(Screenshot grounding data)
##########
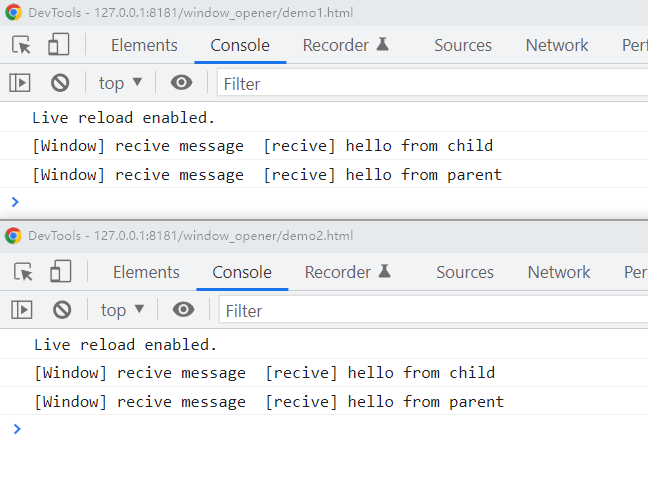Toggle device toolbar in demo1 DevTools

pos(59,45)
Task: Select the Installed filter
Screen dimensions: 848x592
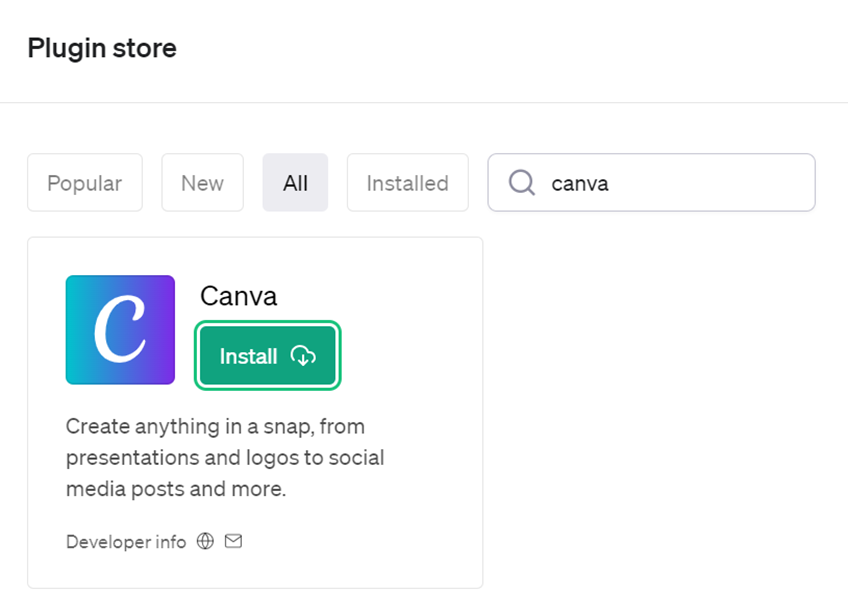Action: tap(407, 182)
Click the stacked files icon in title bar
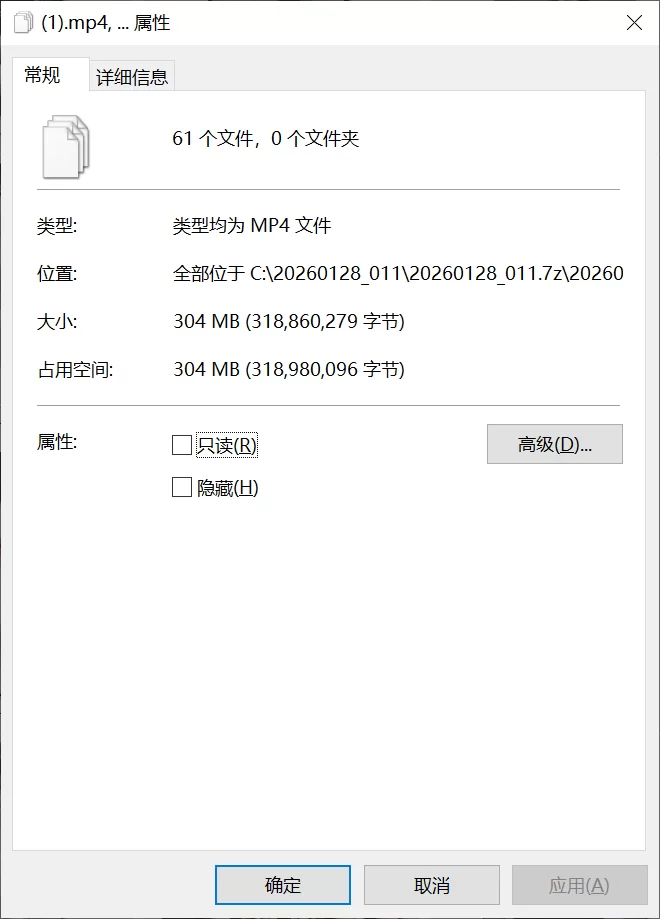660x919 pixels. (23, 23)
##########
■ Aim of the task ■
Lines from the one holding "Screen dimensions: 848x592" to the end of the data, both ends included, are to be given again exactly; no pictures belong in the copy.

■ Task response ■
Screen dimensions: 848x592
Action: tap(407, 182)
Click the stacked files icon in title bar
660x919 pixels. (23, 23)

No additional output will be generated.